Local and other area networks are the foundation that begins this process for you to transmit your data and the provider receives the information in real time. Lags and drops can cost minutes — or even seconds — that can be critical in healthcare. The IEEE 802.11 standards family helps enable seamless wireless connectivity among devices.
Many patients with complex medical needs require the monitoring of multiple biometric data, such as weight scale, fitness tracker, blood pressure, and sleep quality. By using the IEEE 11073 family of standards, medical devices such as ventilators and personal health devices such as glucose monitors can be interoperable. A patient can access data from multiple devices at the same time and the provider can monitor all of the data to get a complete view of the patient’s health.
Many devices work together with the patient’s mobile phone to either collect or send the data to the provider. Healthcare systems often collect data for a single patient from multiple devices and then analyze all of the data together for the most accurate view of the patients. For example, a single abnormal number may not be alarming, but multiple different measurements that are not in the normal range may indicate a problem. By using the IEEE 1752.1 IEEE Standard for Open Mobile Health Data—Representation of Metadata, Sleep, and Physical Activity Measures, manufacturers are creating data types that integrate with other device systems so providers have the best view of the patient’s health.
Once the data is transmitted, it’s stored on either a public or private cloud. IEEE 2301 Guide for Cloud Portability and Interoperability Profiles (CPIP) helps cloud vendors, service providers, and users make choices about application interfaces, portability interfaces, management interfaces, interoperability interfaces, file formats, and operation conventions. To enable the portability of data and apps across devices, the choices are divided into multiple logical profiles that address the different cloud roles, such as patient, provider, developer, and administrator. The 2302 IEEE Standard for Intercloud Interoperability and Federation (SIIF) provides guidance for device makers and hospital systems that help with cloud-to-cloud federation and interoperability for both data and devices.
Standards Help Keep Personal Health Data Secure
Some patients may be hesitant to use personal devices due to security concerns.
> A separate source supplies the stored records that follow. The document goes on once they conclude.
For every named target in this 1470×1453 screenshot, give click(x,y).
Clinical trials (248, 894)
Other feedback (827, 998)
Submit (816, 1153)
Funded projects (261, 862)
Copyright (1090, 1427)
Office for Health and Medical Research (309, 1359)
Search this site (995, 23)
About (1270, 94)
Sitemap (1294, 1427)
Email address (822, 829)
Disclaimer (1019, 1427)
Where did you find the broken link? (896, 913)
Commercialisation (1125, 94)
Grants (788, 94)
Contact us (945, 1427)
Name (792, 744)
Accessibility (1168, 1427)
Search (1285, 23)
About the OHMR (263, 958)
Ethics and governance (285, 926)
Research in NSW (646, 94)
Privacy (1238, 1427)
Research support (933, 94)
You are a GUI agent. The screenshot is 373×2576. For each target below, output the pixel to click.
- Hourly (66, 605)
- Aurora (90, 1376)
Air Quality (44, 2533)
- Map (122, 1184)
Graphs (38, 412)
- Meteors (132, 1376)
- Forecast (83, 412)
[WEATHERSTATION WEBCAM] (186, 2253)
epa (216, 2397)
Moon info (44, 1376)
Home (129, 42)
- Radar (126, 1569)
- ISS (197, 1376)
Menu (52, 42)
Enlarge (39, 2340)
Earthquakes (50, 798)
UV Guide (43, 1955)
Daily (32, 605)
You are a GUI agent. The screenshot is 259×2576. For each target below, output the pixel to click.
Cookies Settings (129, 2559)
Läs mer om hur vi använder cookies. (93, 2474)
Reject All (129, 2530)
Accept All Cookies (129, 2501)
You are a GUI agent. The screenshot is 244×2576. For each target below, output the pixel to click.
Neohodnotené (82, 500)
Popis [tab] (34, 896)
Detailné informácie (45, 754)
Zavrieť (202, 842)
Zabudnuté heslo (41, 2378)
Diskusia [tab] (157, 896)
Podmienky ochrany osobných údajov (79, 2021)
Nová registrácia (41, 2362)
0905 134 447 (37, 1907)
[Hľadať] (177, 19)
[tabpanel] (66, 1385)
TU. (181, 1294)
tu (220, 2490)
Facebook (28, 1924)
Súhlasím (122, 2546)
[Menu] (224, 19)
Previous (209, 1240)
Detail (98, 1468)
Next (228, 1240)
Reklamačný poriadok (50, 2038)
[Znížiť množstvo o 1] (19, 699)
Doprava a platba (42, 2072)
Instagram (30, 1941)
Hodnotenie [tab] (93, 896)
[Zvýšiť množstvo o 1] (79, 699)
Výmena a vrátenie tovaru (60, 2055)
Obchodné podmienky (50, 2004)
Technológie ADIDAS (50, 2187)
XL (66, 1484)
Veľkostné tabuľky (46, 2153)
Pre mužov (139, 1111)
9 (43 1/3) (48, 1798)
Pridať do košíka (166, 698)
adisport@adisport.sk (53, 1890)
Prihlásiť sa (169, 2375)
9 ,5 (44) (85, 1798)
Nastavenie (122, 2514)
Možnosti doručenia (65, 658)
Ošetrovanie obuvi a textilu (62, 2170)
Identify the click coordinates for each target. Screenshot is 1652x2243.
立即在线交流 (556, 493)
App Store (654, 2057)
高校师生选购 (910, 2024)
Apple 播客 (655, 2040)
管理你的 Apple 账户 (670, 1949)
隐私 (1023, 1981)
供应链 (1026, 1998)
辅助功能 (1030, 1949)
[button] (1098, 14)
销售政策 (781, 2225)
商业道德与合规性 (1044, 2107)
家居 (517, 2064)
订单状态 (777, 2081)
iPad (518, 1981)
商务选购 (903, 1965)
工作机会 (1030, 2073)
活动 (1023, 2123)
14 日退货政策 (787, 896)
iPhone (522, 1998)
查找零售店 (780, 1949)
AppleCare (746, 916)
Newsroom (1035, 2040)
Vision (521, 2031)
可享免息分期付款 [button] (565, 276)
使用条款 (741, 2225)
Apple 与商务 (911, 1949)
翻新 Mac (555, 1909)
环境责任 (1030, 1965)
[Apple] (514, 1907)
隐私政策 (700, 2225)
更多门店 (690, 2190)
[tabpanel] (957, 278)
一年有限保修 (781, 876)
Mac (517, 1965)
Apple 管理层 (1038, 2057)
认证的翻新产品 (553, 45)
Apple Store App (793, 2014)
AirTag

The medical device industry prioritizes security and is proactively working to make the devices as secure as possible to help patients feel comfortable using the devices.
To create the foundation for interoperable mobile devices and secure transmission of data, the IEEE P2933 Standard for Clinical Internet of Things (IoT) Data and Device Interoperability with TIPPSS – Trust, Identity, Privacy, Protection, Safety, Security can provide manufacturers the tools to create the interoperability required while also keeping data secure. This standard will allow secure interoperability between wearable clinical devices and healthcare systems, including electronic health records (EHR), electronic medical records (EMR), in-hospital devices, and other clinical IoT devices so that healthcare systems can balance compliance and collaboration.
Some types of devices have specific security concerns. For example, the number of data exchanges and wireless interconnections involved in remote diabetes monitoring creates an increased risk to data safety and patient privacy. Additionally, patients with diabetes use multiple devices, such as blood glucose monitors, continuous glucose monitors, insulin pumps, smart insulin injection pens, and automated insulin dosing systems. With the IEEE 2621 series of standards, manufacturers have a framework to create more consistent and secure diabetes devices.
Advancing Digital Health Devices with Standards
Digital and connected health devices hold the key to helping improve patient outcomes and reduce health disparity. When device manufacturers follow standardized protocols for product reliability, interoperability, and cybersecurity, patients can have better insight into their own health data, more effectively manage their health, and benefit from the ongoing advancements in health monitoring technology.